Vaccine-derived poliovirus
A Sabin vaccine strain is attenuated by only a few mutations, chiefly in domain V of the 5’ untranslated region, and these can revert in the gut and, on spread through undervaccinated communities, restore virulence. Vaccine-derived polioviruses are grouped by their setting:
| Category | Setting |
|---|---|
| Circulating (cVDPV) | Community transmission shown; causes outbreaks; mostly type 2 |
| Immunodeficiency-associated (iVDPV) | Chronic excreter with a B-cell immunodeficiency |
| Ambiguous (aVDPV) | No transmission or source shown, or an environmental isolate |
Circulating type 2 vaccine-derived poliovirus now causes most of the world’s remaining paralytic polio, which is why the type 2 oral vaccine was withdrawn in the 2016 “switch” from trivalent to bivalent oral vaccine, IPV was added to routine schedules, and a genetically stabilised novel oral vaccine (nOPV2) was developed for outbreak response.
Eradication and surveillance at a glance
The Global Polio Eradication Initiative (GPEI), launched by the 1988 World Health Assembly, has cut cases by about 99.9%. Wild poliovirus type 1 remains endemic only in Afghanistan and Pakistan; wild types 2 and 3 have been declared eradicated, and the WHO African Region was certified free of wild poliovirus in 2020. Progress is confirmed by certification (national committees to the regional commission to the global commission) and sustained by surveillance against defined targets:
| Indicator | Target |
|---|---|
| Non-polio AFP rate (children under 15) | At least 1 per 100,000 (2 in priority regions) |
| Stool adequacy | At least 80% of cases |
| Two stool specimens | 24 to 48 hours apart, within 14 days of onset |
| Reverse cold chain | 4 to 8 degrees Celsius, lab within 3 days |
Every isolate undergoes intratypic differentiation to separate wild, vaccine and vaccine-derived virus, and remaining poliovirus stocks are held only in certified facilities under the Global Action Plan for containment (GAPIII/GAPIV).
Key terms
The abbreviations that recur across the topic.
| Term | Definition |
|---|---|
| AFP (acute flaccid paralysis) | The syndrome of sudden floppy weakness that triggers a polio investigation in any child under 15. |
| OPV / IPV | Oral (live attenuated) and inactivated (injected) poliovirus vaccines. |
| VAPP | Vaccine-associated paralytic poliomyelitis, paralysis caused directly by oral vaccine virus. |
| VDPV / cVDPV | Vaccine-derived poliovirus, and its circulating (outbreak) form. |
| Intratypic differentiation | The laboratory step that distinguishes wild, Sabin and vaccine-derived poliovirus. |
| GPEI | The Global Polio Eradication Initiative, the WHO-led partnership driving eradication. |
| GAPIII / GAPIV | The WHO Global Action Plan governing poliovirus containment. |
References and recommended reading
Global Polio Eradication Initiative. polioeradication.org.

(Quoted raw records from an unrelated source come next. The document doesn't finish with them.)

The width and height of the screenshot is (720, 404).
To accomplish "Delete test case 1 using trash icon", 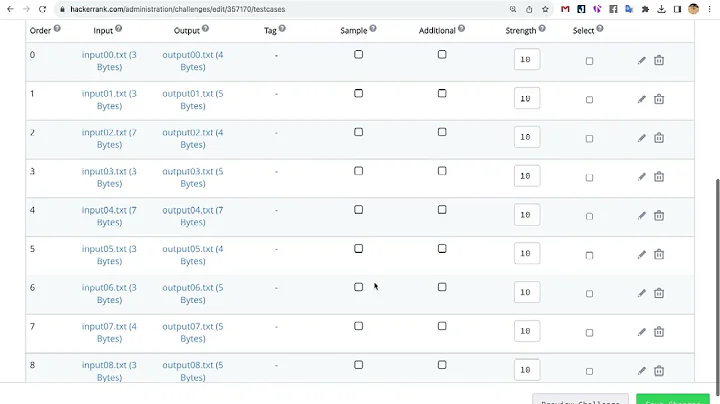I will pyautogui.click(x=659, y=99).
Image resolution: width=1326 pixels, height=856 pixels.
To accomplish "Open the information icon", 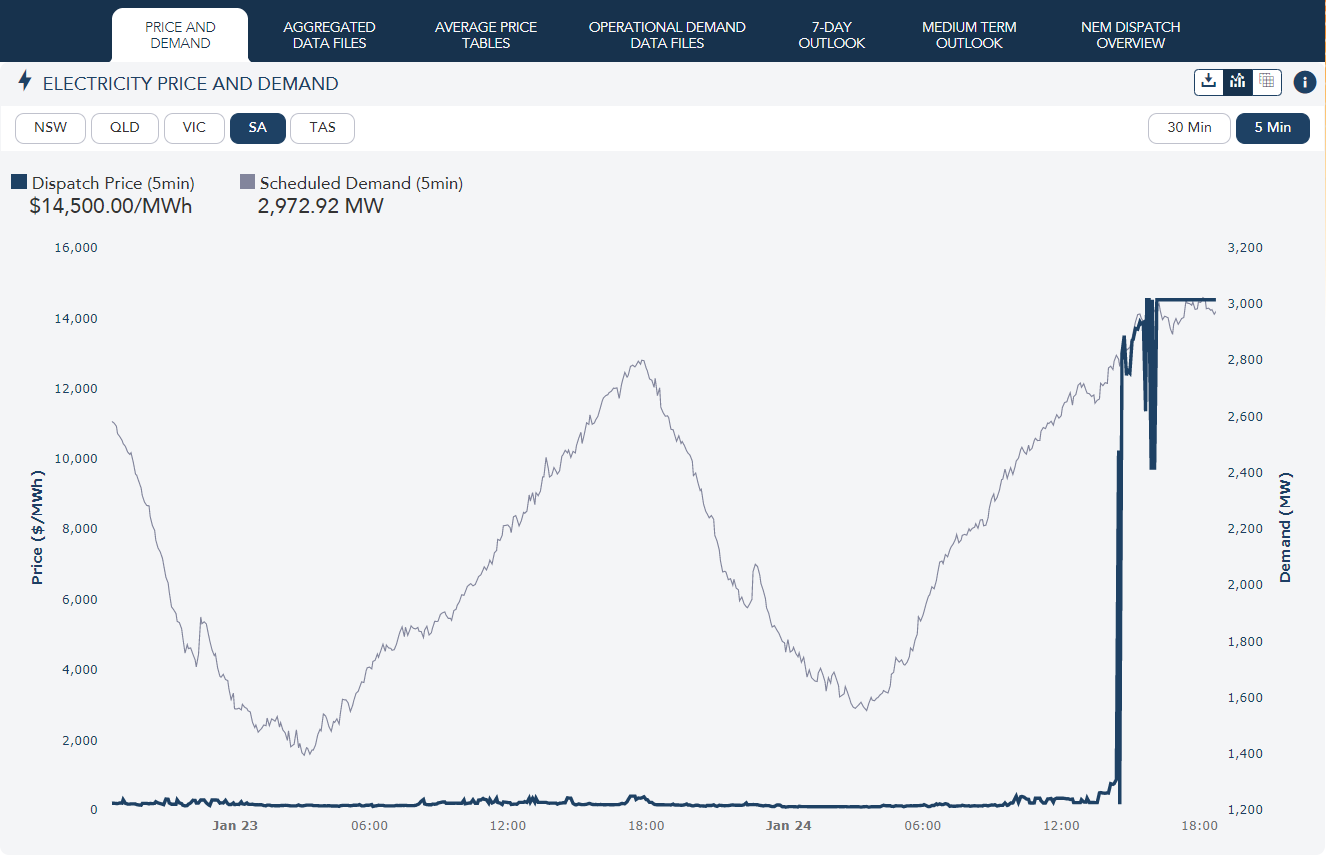I will [x=1304, y=82].
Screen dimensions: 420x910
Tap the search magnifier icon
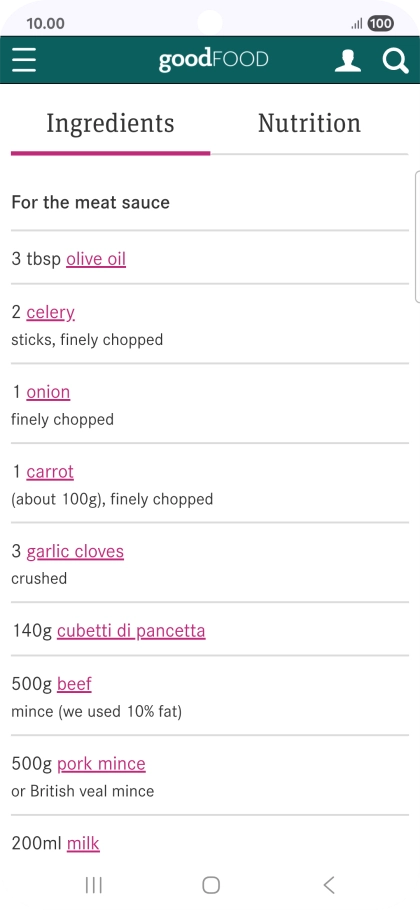(x=396, y=60)

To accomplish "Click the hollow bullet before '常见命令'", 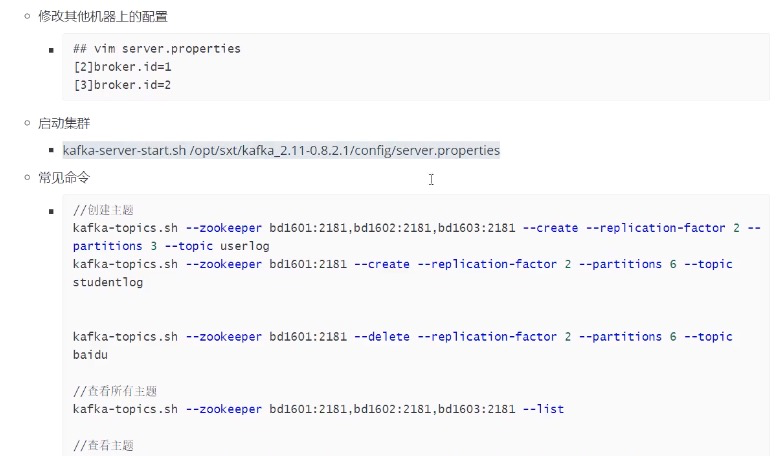I will pyautogui.click(x=29, y=177).
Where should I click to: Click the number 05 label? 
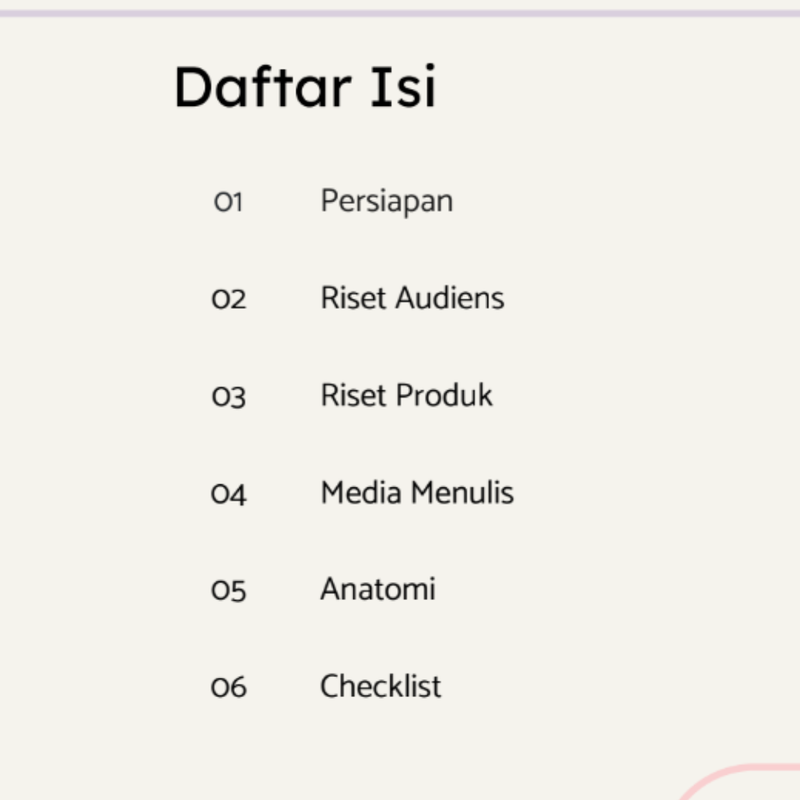(x=229, y=591)
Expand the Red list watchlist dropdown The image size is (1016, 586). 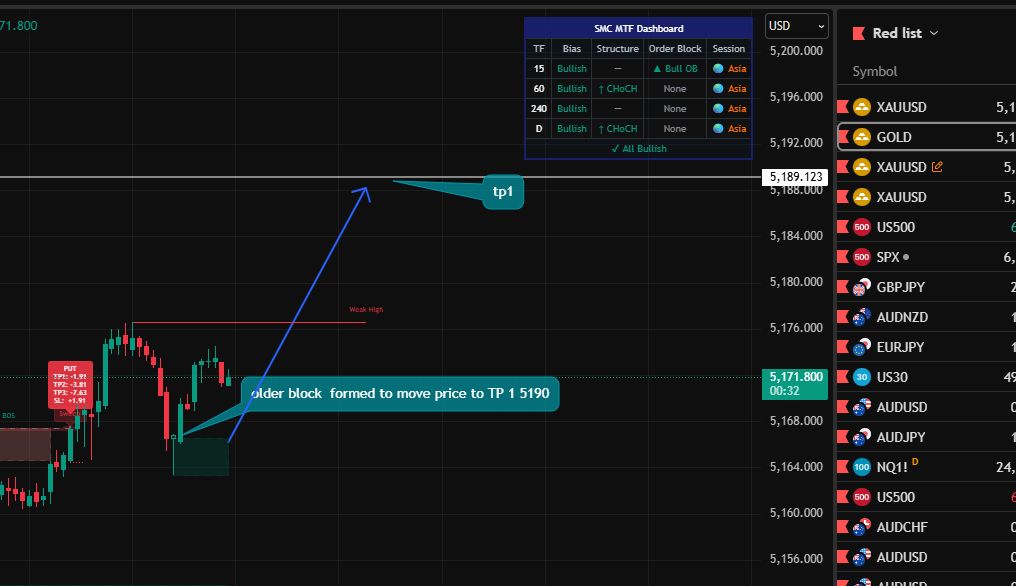[934, 33]
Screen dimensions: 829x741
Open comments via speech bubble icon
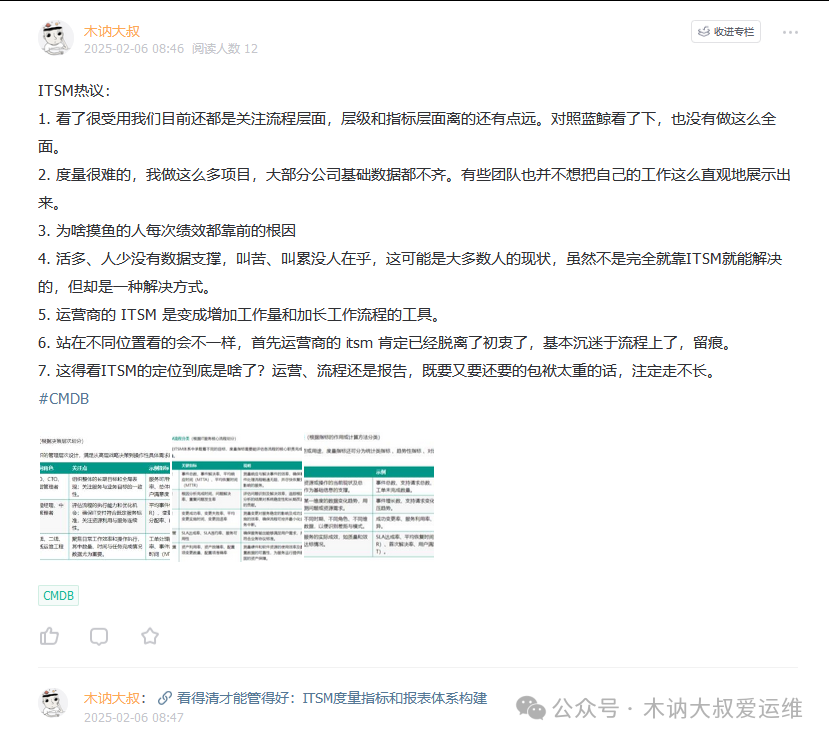point(99,636)
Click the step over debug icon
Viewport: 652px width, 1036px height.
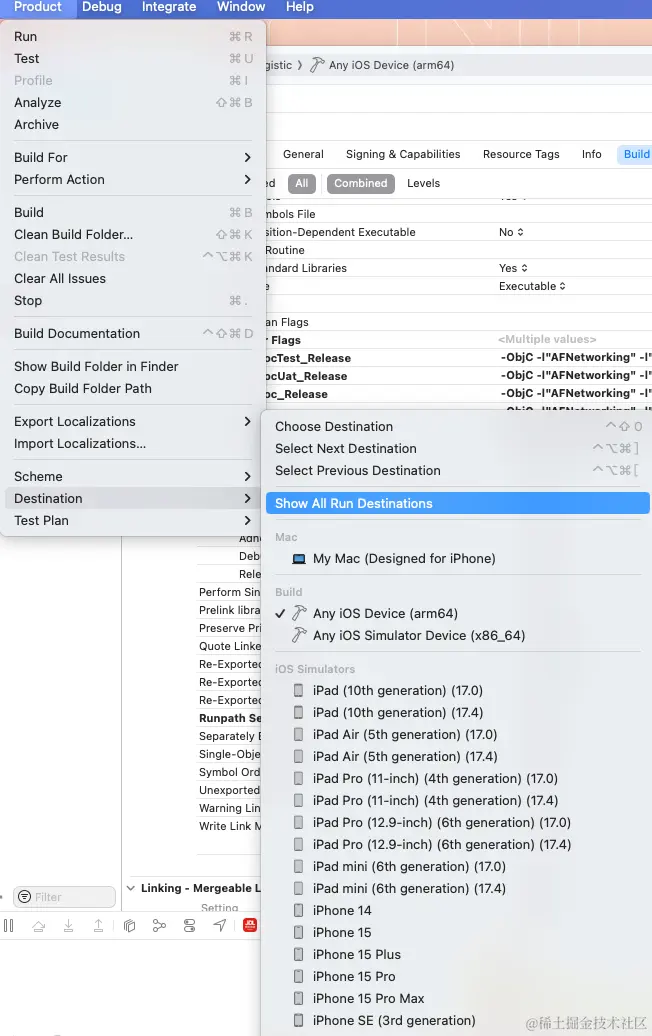38,926
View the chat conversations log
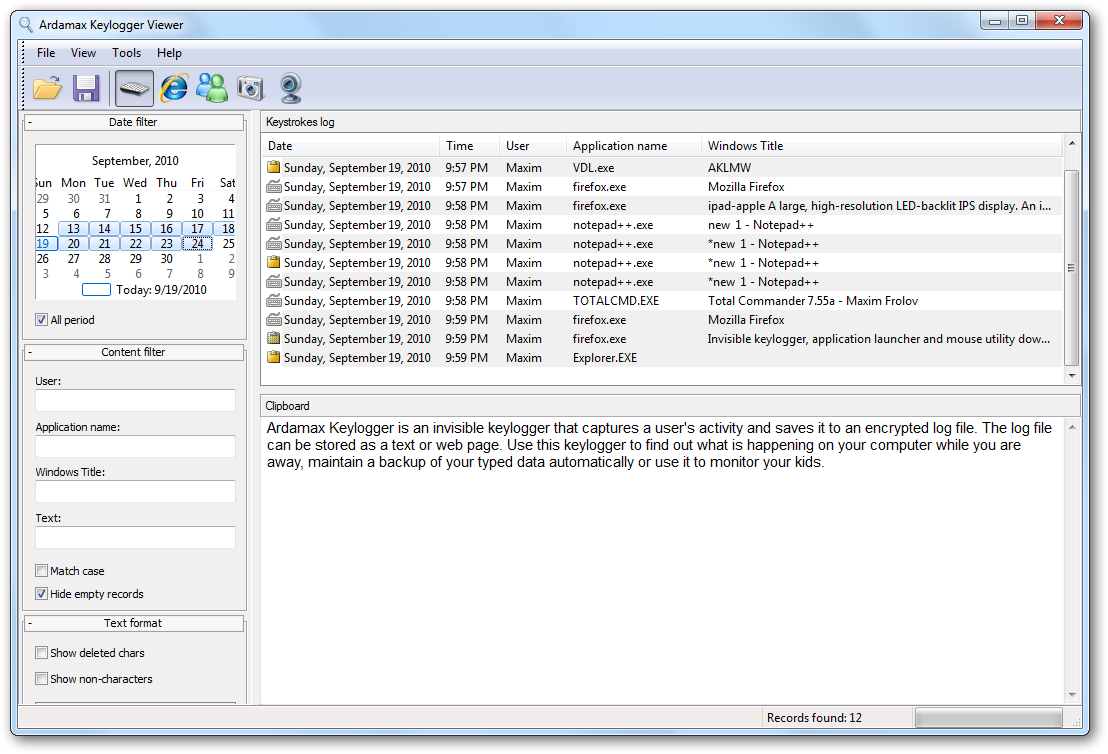 point(212,88)
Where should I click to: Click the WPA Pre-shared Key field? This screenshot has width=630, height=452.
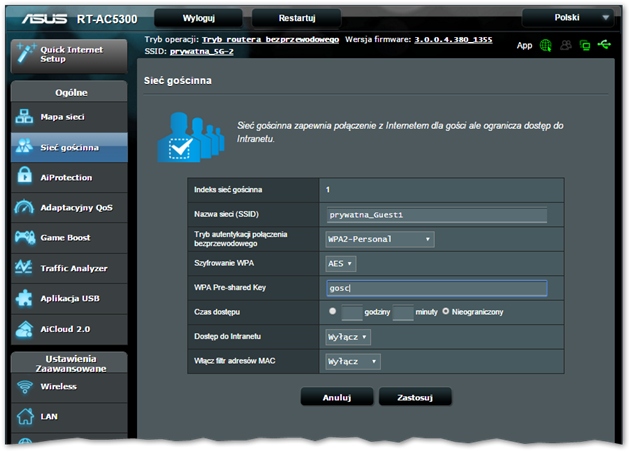(437, 288)
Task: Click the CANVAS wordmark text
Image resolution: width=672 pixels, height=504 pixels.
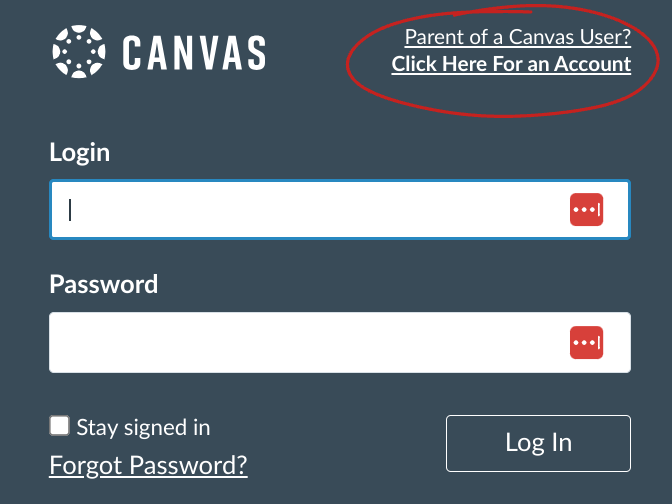Action: 194,53
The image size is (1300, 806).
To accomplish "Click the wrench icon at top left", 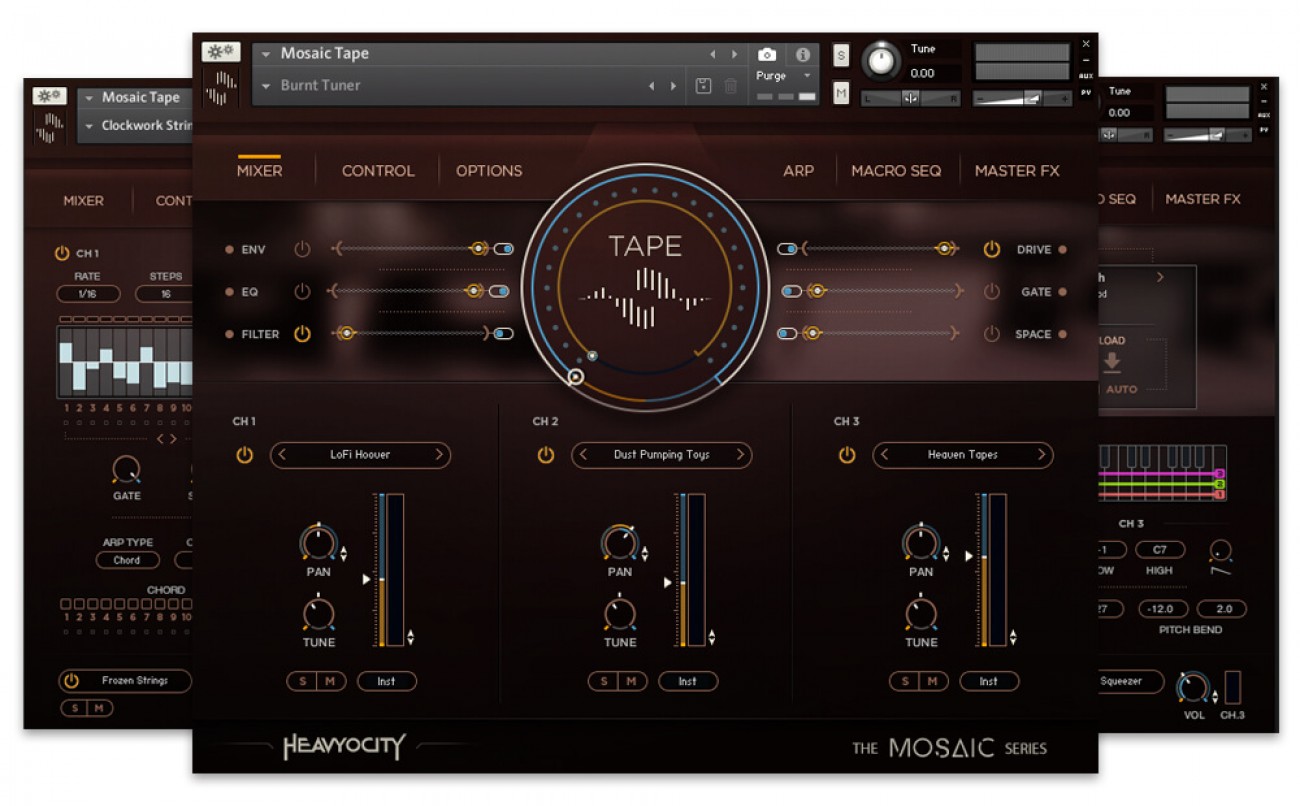I will tap(221, 51).
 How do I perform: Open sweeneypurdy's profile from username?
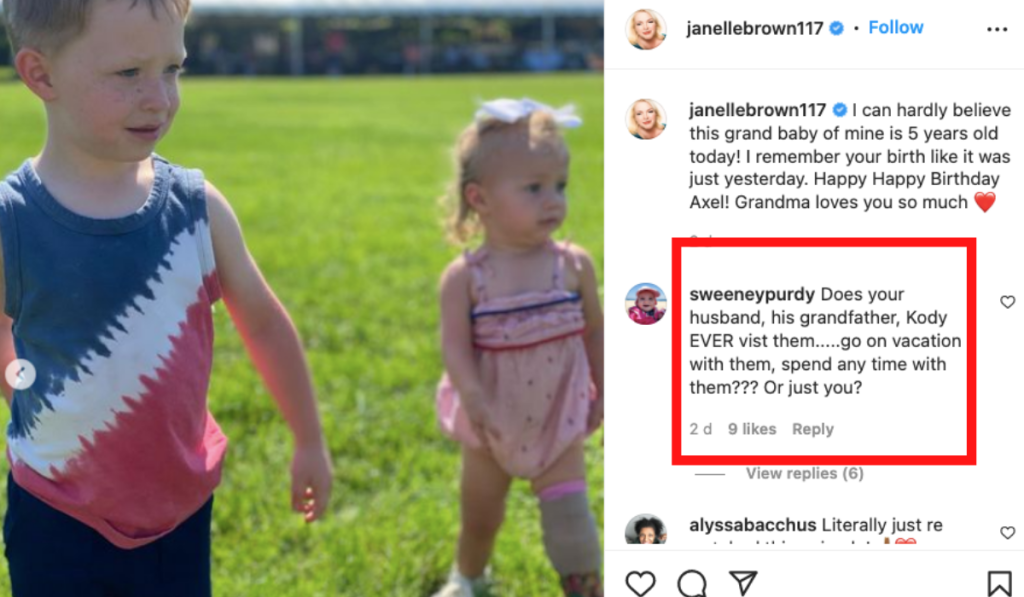(752, 295)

The programme source for eradication strategy and current poliovirus status.
World Health Organization. Global guidance for conducting acute flaccid paralysis (AFP) surveillance in the context of poliovirus eradication. 2nd ed. Geneva: World Health Organization; 2026.
Romero JR. Enteroviruses. In: Richman DD, Whitley RJ, Hayden FG, editors. Clinical Virology. 4th ed. Washington (DC): ASM Press; 2016.